:: REQUIRED ACTION ::
Each entry below should be reproduced character for character.

------ TASK INPUTS ------

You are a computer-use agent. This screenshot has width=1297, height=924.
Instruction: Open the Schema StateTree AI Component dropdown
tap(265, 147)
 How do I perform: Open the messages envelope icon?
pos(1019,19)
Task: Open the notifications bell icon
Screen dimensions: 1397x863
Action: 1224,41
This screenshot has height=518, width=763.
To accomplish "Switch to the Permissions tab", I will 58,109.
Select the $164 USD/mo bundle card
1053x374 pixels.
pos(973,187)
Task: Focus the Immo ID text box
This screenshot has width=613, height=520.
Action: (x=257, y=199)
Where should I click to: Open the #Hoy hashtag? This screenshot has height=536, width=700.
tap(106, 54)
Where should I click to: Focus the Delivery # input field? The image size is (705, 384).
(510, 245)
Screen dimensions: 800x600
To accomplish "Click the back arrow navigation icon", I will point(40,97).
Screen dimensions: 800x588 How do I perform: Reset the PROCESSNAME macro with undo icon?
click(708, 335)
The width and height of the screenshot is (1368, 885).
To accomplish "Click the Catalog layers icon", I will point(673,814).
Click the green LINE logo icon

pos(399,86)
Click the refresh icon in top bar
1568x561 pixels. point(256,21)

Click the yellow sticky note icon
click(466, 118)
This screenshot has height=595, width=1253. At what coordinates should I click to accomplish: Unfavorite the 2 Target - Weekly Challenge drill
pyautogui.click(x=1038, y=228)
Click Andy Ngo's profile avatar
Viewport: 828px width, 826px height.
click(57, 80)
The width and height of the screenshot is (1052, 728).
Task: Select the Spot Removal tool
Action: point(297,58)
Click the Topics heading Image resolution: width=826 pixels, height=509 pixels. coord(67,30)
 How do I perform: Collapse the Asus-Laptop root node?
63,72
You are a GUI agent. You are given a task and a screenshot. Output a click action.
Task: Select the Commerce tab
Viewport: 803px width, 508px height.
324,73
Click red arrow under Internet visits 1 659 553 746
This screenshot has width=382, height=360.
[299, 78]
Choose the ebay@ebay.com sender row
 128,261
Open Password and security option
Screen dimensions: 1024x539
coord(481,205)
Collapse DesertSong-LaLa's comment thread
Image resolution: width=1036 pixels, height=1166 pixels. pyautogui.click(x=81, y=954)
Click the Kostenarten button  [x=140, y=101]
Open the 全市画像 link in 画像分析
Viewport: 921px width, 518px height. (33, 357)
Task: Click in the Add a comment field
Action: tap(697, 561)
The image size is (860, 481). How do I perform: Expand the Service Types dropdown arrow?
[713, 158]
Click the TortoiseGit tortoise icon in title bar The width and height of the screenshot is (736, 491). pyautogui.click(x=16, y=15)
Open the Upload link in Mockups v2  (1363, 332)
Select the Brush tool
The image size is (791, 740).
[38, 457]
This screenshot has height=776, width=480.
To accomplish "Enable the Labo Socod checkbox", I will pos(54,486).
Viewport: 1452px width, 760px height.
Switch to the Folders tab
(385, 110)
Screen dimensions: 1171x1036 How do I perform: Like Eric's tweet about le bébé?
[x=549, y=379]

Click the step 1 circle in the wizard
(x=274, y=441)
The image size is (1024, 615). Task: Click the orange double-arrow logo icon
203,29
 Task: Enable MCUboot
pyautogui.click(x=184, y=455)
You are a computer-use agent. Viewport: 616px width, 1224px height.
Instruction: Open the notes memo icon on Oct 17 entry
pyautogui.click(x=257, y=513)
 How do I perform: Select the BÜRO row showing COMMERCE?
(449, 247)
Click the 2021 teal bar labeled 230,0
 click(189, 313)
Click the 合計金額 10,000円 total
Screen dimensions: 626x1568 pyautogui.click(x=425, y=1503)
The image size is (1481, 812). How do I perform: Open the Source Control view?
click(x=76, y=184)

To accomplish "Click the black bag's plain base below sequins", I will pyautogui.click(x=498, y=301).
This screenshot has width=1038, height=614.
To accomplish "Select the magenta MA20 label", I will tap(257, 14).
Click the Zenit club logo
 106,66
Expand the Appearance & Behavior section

------

:: PROBLEM SOLUTION ::
You are a computer-use agent. This screenshot has width=1297, height=924.
Instruction: Open the Schema StateTree AI Component dropdown
tap(265, 147)
 How do I perform: Open the messages envelope icon?
pos(1019,19)
Task: Open the notifications bell icon
Screen dimensions: 1397x863
Action: 1224,41
This screenshot has height=518, width=763.
To accomplish "Switch to the Permissions tab", I will 58,109.
Select the $164 USD/mo bundle card
1053x374 pixels.
pos(973,187)
Task: Focus the Immo ID text box
This screenshot has width=613, height=520.
Action: (x=257, y=199)
Where should I click to: Open the #Hoy hashtag? This screenshot has height=536, width=700.
tap(106, 54)
Where should I click to: Focus the Delivery # input field? The image size is (705, 384).
(510, 245)
Screen dimensions: 800x600
To accomplish "Click the back arrow navigation icon", I will point(40,97).
Screen dimensions: 800x588 How do I perform: Reset the PROCESSNAME macro with undo icon?
click(708, 335)
The width and height of the screenshot is (1368, 885).
To accomplish "Click the Catalog layers icon", I will point(673,814).
Click the green LINE logo icon

pos(399,86)
Click the refresh icon in top bar
1568x561 pixels. point(256,21)

Click the yellow sticky note icon
click(466, 118)
This screenshot has height=595, width=1253. At what coordinates should I click to accomplish: Unfavorite the 2 Target - Weekly Challenge drill
pyautogui.click(x=1038, y=228)
Click Andy Ngo's profile avatar
Viewport: 828px width, 826px height.
click(57, 80)
The width and height of the screenshot is (1052, 728).
Task: Select the Spot Removal tool
Action: point(297,58)
Click the Topics heading Image resolution: width=826 pixels, height=509 pixels. coord(67,30)
 How do I perform: Collapse the Asus-Laptop root node?
63,72
You are a GUI agent. You are given a task and a screenshot. Output a click action.
Task: Select the Commerce tab
Viewport: 803px width, 508px height.
324,73
Click red arrow under Internet visits 1 659 553 746
This screenshot has width=382, height=360.
[299, 78]
Choose the ebay@ebay.com sender row
 128,261
Open Password and security option
Screen dimensions: 1024x539
coord(481,205)
Collapse DesertSong-LaLa's comment thread
Image resolution: width=1036 pixels, height=1166 pixels. pyautogui.click(x=81, y=954)
Click the Kostenarten button  [x=140, y=101]
Open the 全市画像 link in 画像分析
Viewport: 921px width, 518px height. (33, 357)
Task: Click in the Add a comment field
Action: tap(697, 561)
The image size is (860, 481). How do I perform: Expand the Service Types dropdown arrow?
[713, 158]
Click the TortoiseGit tortoise icon in title bar The width and height of the screenshot is (736, 491). pyautogui.click(x=16, y=15)
Open the Upload link in Mockups v2  (1363, 332)
Select the Brush tool
The image size is (791, 740).
[38, 457]
This screenshot has height=776, width=480.
To accomplish "Enable the Labo Socod checkbox", I will pos(54,486).
Viewport: 1452px width, 760px height.
Switch to the Folders tab
(385, 110)
Screen dimensions: 1171x1036 How do I perform: Like Eric's tweet about le bébé?
[x=549, y=379]

Click the step 1 circle in the wizard
(x=274, y=441)
The image size is (1024, 615). Task: Click the orange double-arrow logo icon
203,29
 Task: Enable MCUboot
pyautogui.click(x=184, y=455)
You are a computer-use agent. Viewport: 616px width, 1224px height.
Instruction: Open the notes memo icon on Oct 17 entry
pyautogui.click(x=257, y=513)
 How do I perform: Select the BÜRO row showing COMMERCE?
(449, 247)
Click the 2021 teal bar labeled 230,0
 click(189, 313)
Click the 合計金額 10,000円 total
Screen dimensions: 626x1568 pyautogui.click(x=425, y=1503)
The image size is (1481, 812). How do I perform: Open the Source Control view?
click(x=76, y=184)

To accomplish "Click the black bag's plain base below sequins", I will pyautogui.click(x=498, y=301).
This screenshot has width=1038, height=614.
To accomplish "Select the magenta MA20 label", I will tap(257, 14).
Click the Zenit club logo
 106,66
Expand the Appearance & Behavior section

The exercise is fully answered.